The problem with this systemic pattern, I’ve come to believe, is that eventually my understanding of God’s designs and purposes get reduced right along side my insistence that my particular corner of truth is the correct way. It’s so easy to get lulled into believing and accepting that God’s official stamp of approval is really only good in my particular box. God can’t possibly bless or be at work in the box across the street where they dot their doctrinal “i” with little happy faces. [cue: rolling of the eyes] (“Goodness, where’s their sense of holiness and propriety?”)

As I journey through God’s Message time and time again I’m always struck at how expansive God’s purposes and designs really are. In today’s chapter, God calls the Babylonian King Nebuchadnezzar “my servant” and when I read the book of Daniel I find God going to great lengths to reveal Himself to the pagan monarch from “outside” God’s people, to humble Nebuchadnezzar, and to draw the Persian king in. In other words, God is working outside the box and outside the defined lines of “God’s people.” God uses and cares about an evil, arrogant, murderous tyrant who is so deceived as to believe himself a god. God expresses a genuine desire for Nebuchadnezzar to know Him.

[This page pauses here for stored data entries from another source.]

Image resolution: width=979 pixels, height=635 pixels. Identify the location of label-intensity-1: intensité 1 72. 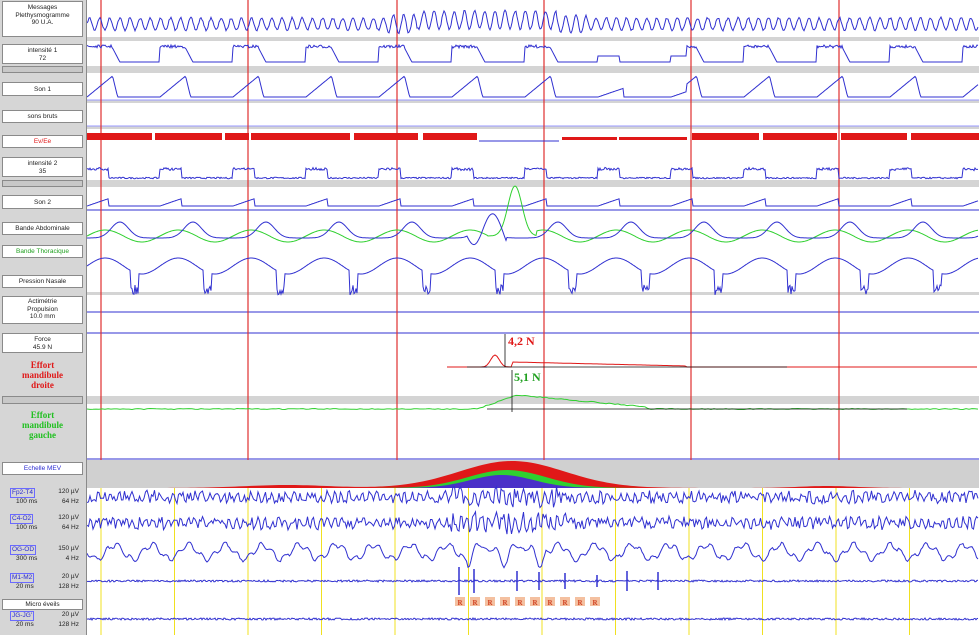
(42, 54).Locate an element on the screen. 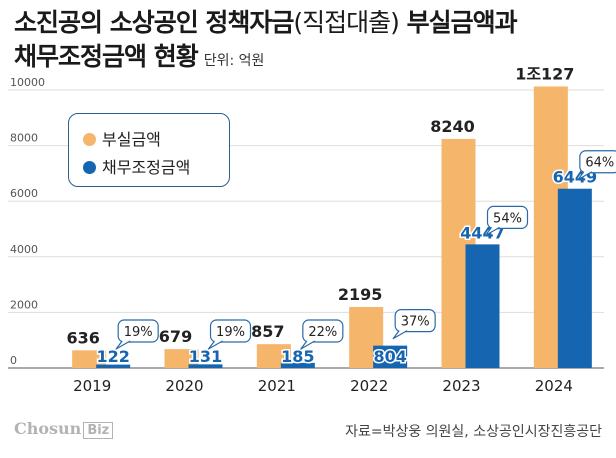 This screenshot has height=458, width=616. label-debt-adjust-2020: 131 is located at coordinates (206, 356).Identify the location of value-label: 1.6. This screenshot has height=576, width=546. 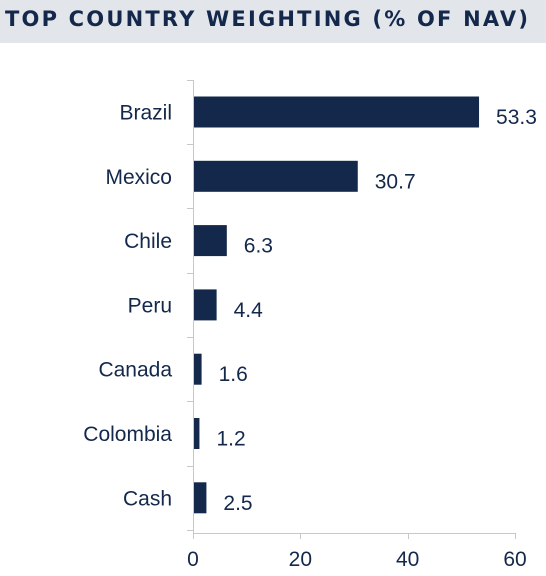
(234, 374).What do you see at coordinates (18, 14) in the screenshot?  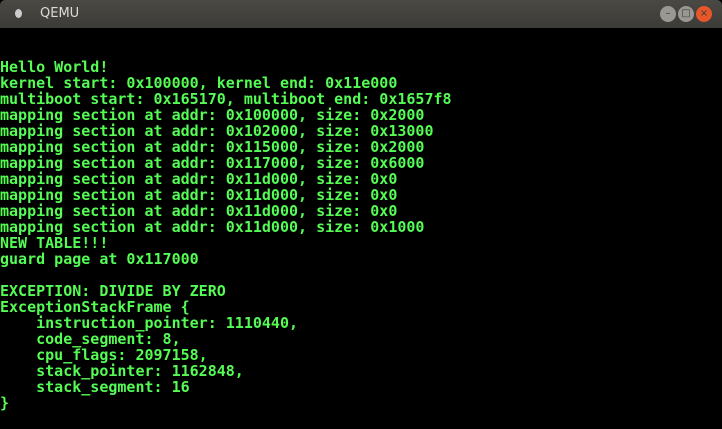 I see `app-icon` at bounding box center [18, 14].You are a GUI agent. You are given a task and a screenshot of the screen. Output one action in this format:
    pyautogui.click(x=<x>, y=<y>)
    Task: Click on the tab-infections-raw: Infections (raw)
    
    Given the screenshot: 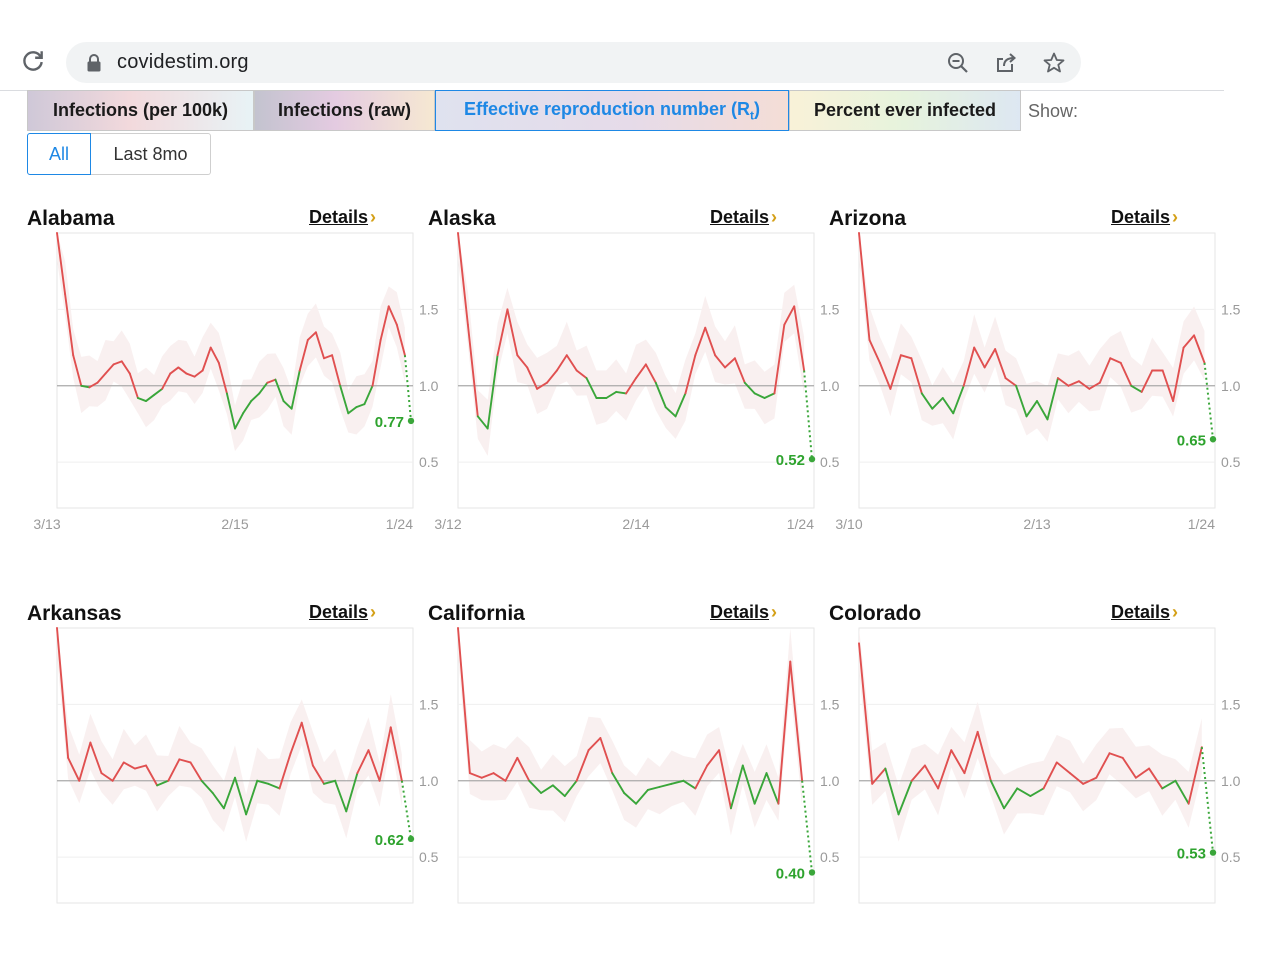 What is the action you would take?
    pyautogui.click(x=344, y=110)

This morning in the quiet I’m thinking about all of the different shades of denominational institutions I’ve experienced and the ways in which I saw God at work in and through each and every one of them. I’m also thinking about specific individuals with whom I shared each of those stretches of my faith journey; Individuals who isolated themselves within their denominational box to the point of believing that God could not, would not possibly bless those outside their particular box.

Lord, have mercy on us.

The further I get in my own journey the less reductionist, and more expansive my faith has become. I realize that the eyes of my heart are in the process of increasingly seeing that the divine dance of Father, Son, and Holy Spirit reaches further, has far greater design, and pulls in far more people from every walk of life than I can possibly know or imagine.

Who can possibly be saved?” Jesus’ disciples asked Him.

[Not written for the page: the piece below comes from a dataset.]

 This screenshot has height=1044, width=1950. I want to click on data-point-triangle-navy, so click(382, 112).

With man, it is impossible,” Jesus replied, and then He continued: “But, with God all things are possible.”

I don’t want my faith shrinking into the belief that it’s impossible that God would dance in the lives of others simply because they are different from me, hold to different traditions, have radically different views on religion/doctrine/life/economics/politics, or live a very different life style than mine. I want my own faith dancing and growing into the possibilities that God is dancing with the Nebuchadnezzars of my day (and in my life) as His Great Story continues to be revealed day-by-day, moment-by-moment.